▶ [What is required]
Please repeat exactly the lines below from the line with "The image size is (1553, 784)." to the line with "Viewport: 920px width, 576px height.", including both, and leave out every picture.
(Data begins)
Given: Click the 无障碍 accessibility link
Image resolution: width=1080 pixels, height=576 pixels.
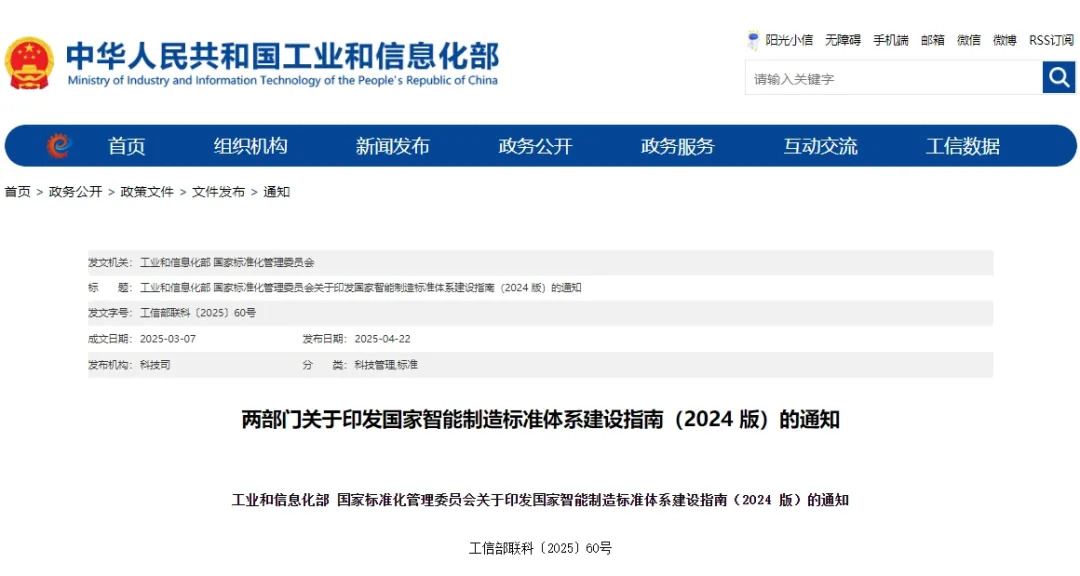Looking at the screenshot, I should pos(842,40).
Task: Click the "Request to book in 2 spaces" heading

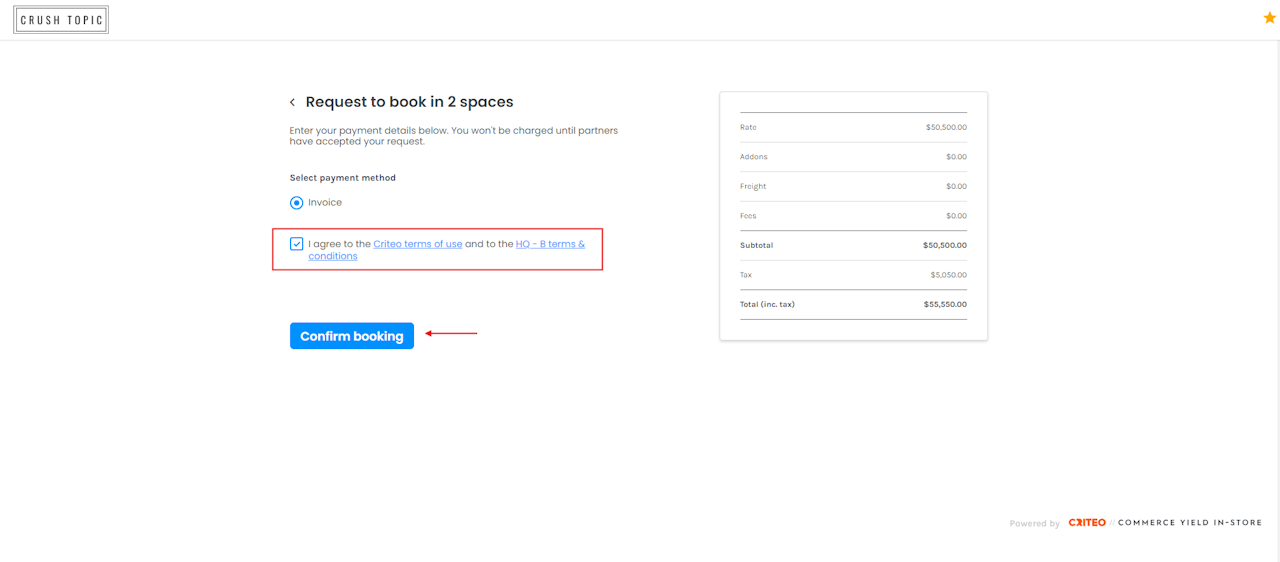Action: click(409, 102)
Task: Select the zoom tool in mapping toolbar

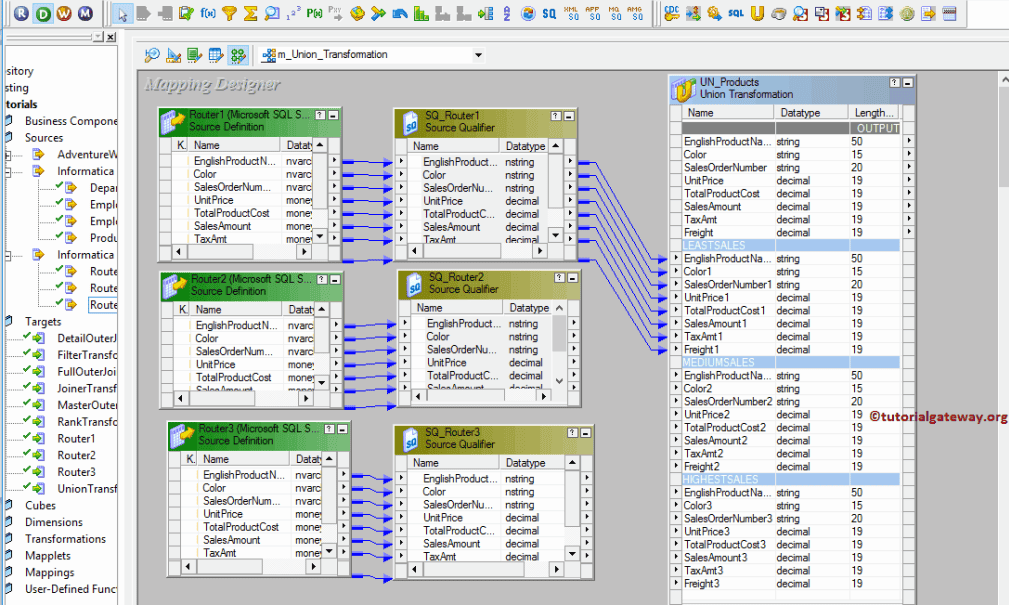Action: click(151, 55)
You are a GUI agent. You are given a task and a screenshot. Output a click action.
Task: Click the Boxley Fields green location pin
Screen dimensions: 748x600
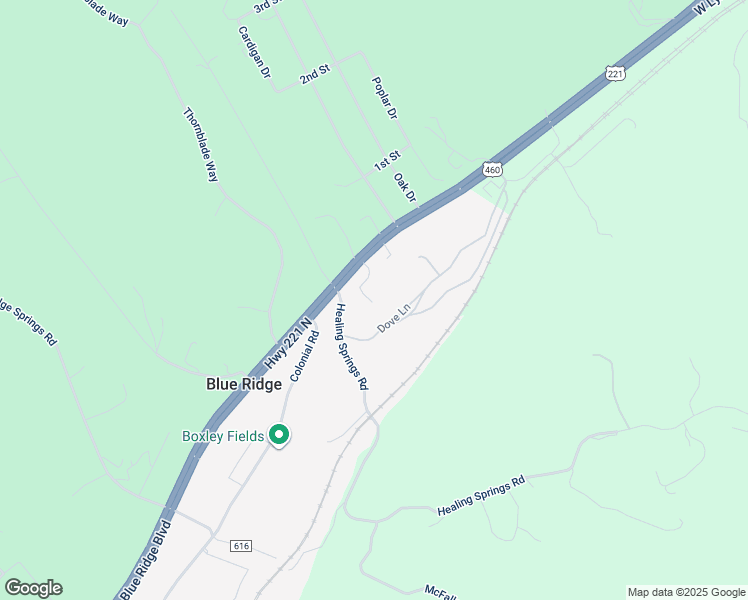[x=279, y=436]
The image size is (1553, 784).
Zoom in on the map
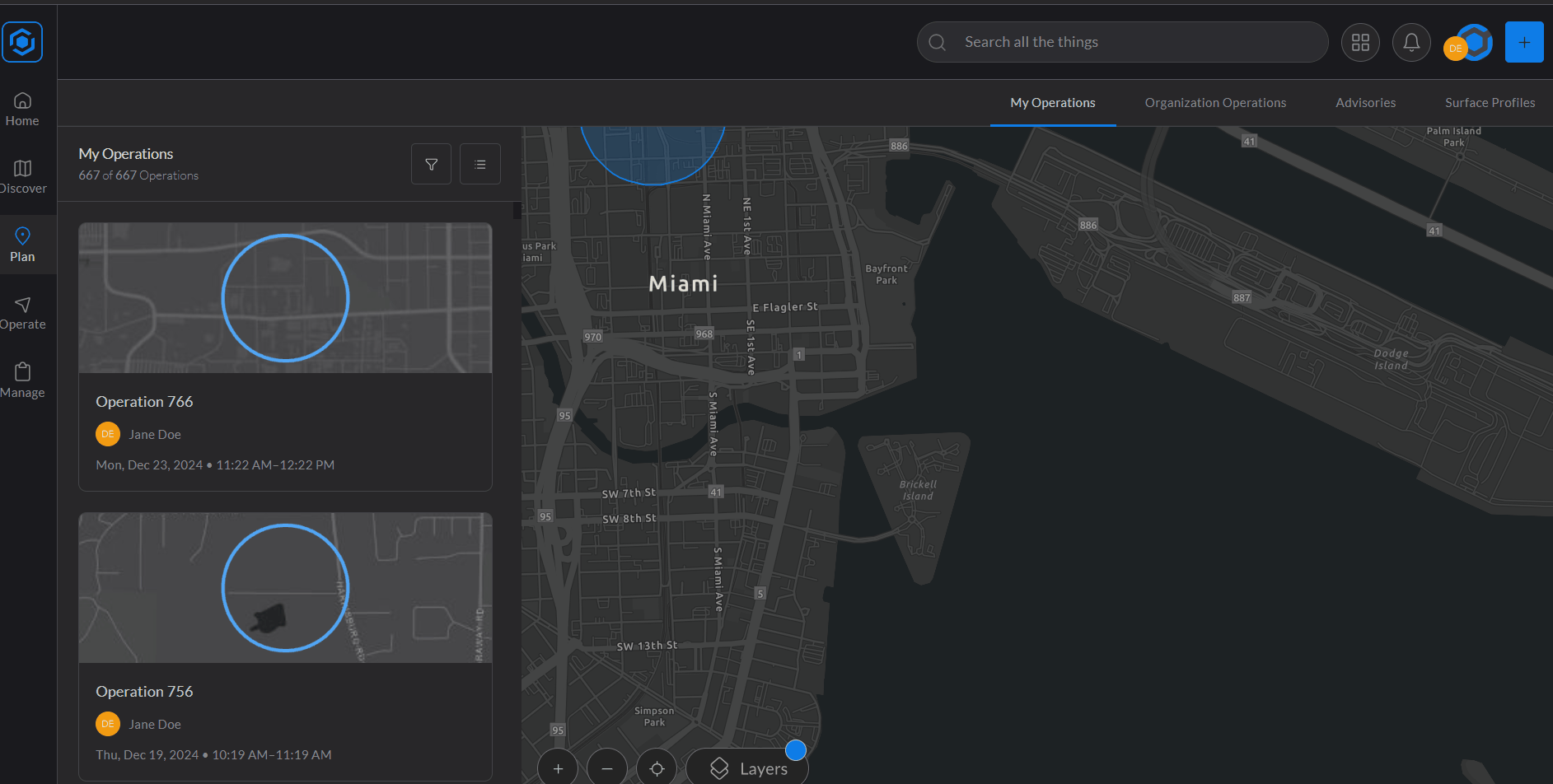point(558,768)
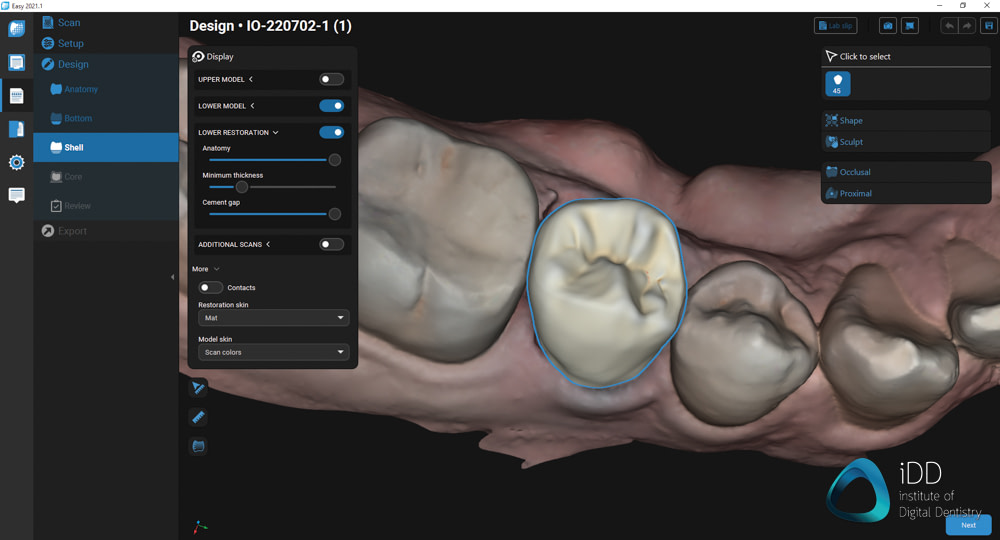Enable the Contacts toggle
This screenshot has height=540, width=1000.
(210, 288)
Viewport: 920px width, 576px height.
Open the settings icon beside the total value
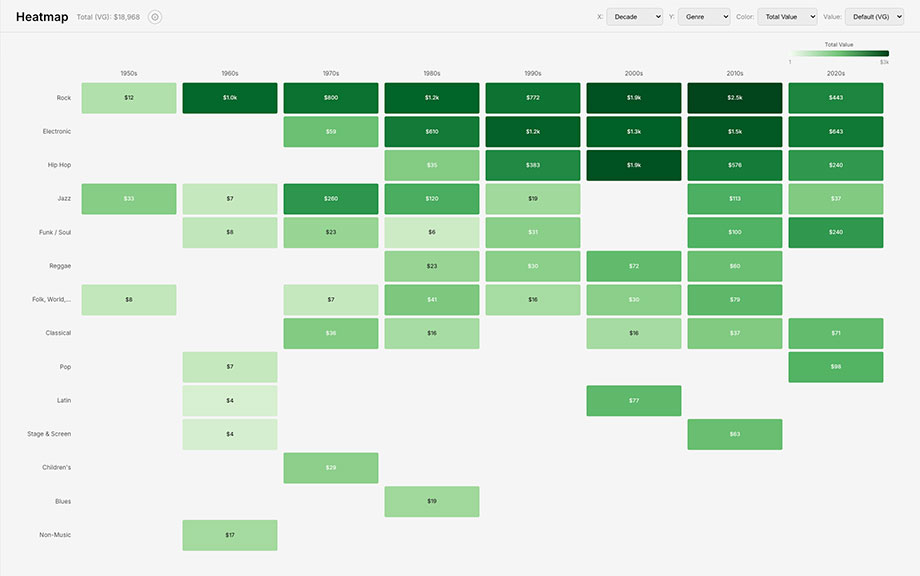(154, 17)
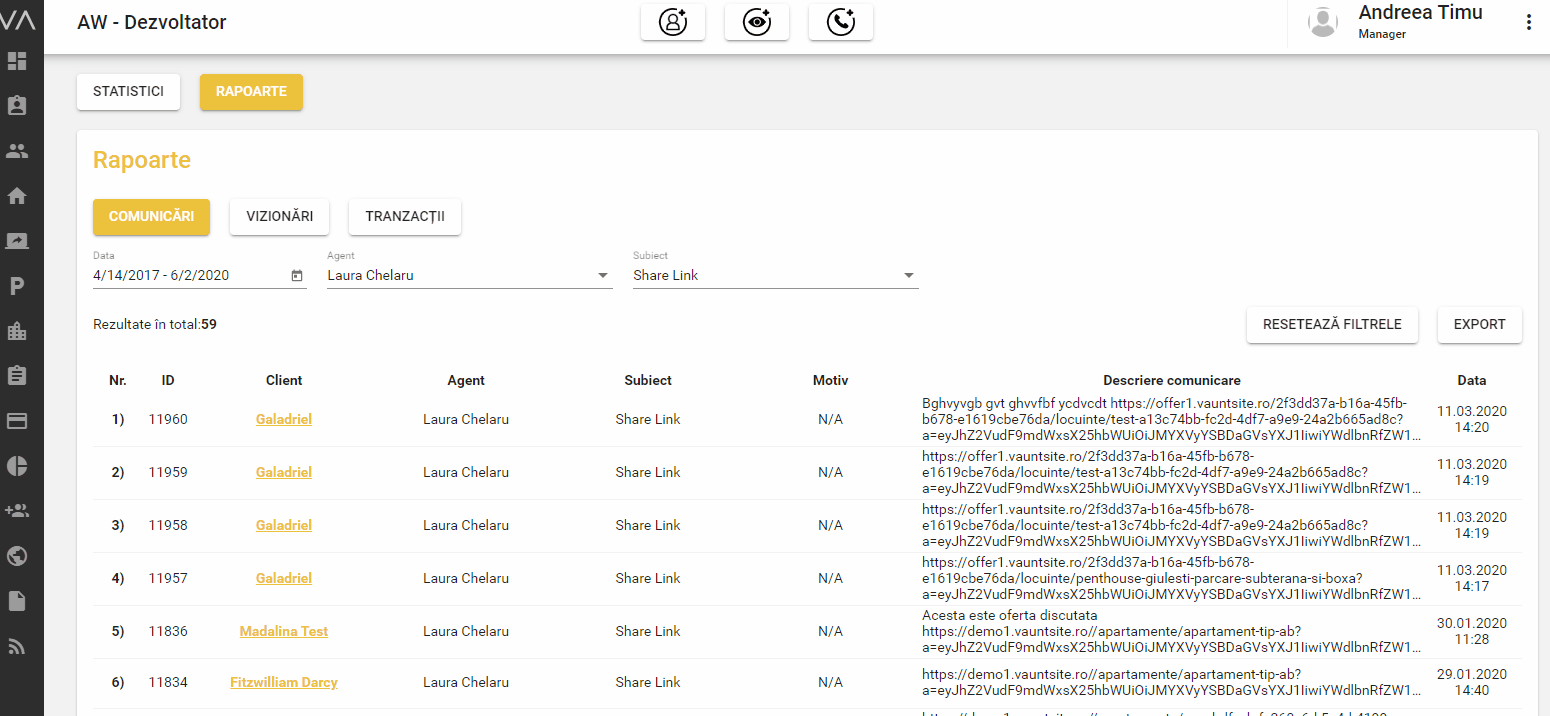Click the Resetează Filtrele button
The image size is (1550, 716).
click(x=1332, y=325)
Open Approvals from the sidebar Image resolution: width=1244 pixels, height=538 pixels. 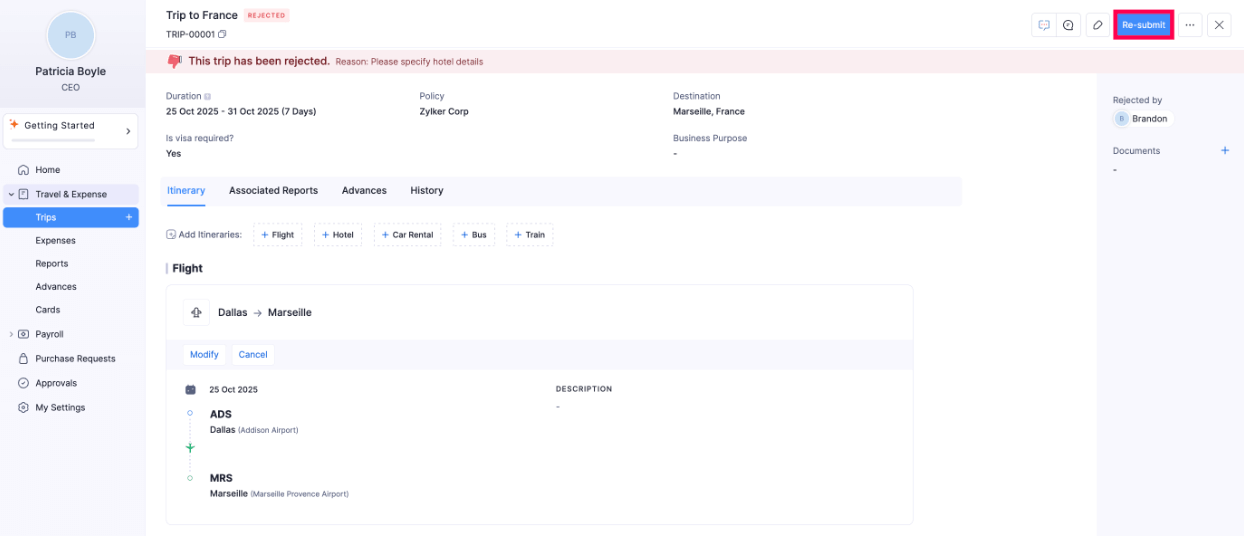point(56,383)
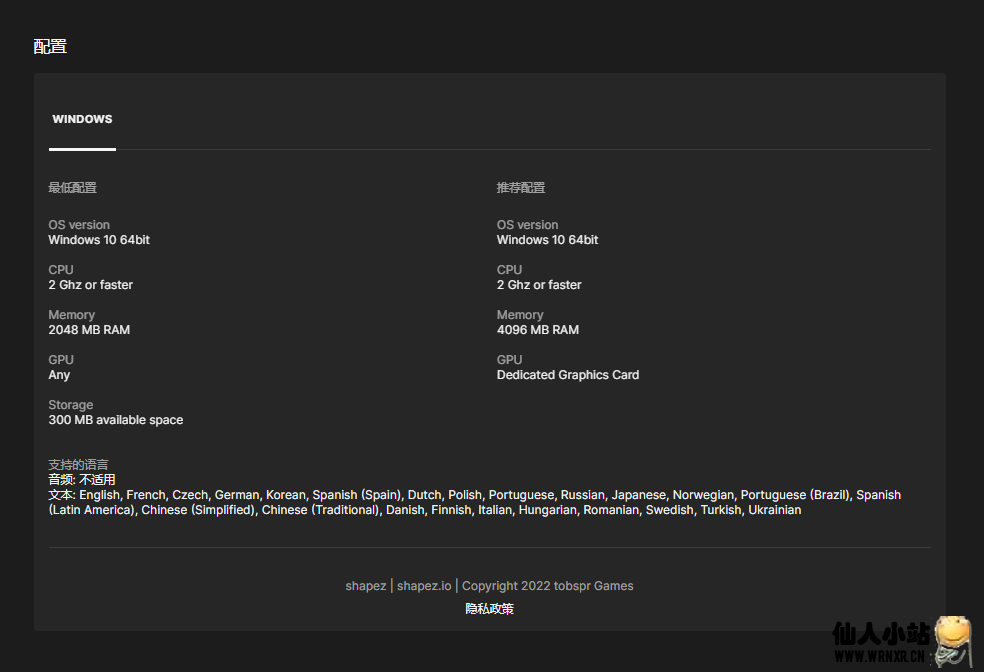Viewport: 984px width, 672px height.
Task: Click the 配置 section heading
Action: (x=50, y=46)
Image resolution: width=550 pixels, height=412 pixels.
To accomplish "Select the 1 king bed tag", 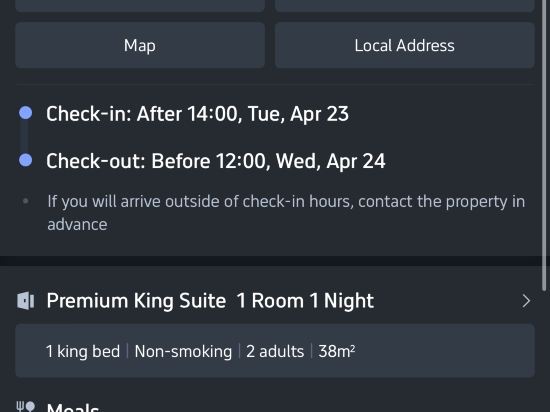I will [83, 351].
(Data ends)
▶ [Answer box]
The image size is (1553, 784).
Zoom in on the map
point(558,768)
Enable the Contacts toggle
This screenshot has height=540, width=1000.
(210, 288)
Viewport: 920px width, 576px height.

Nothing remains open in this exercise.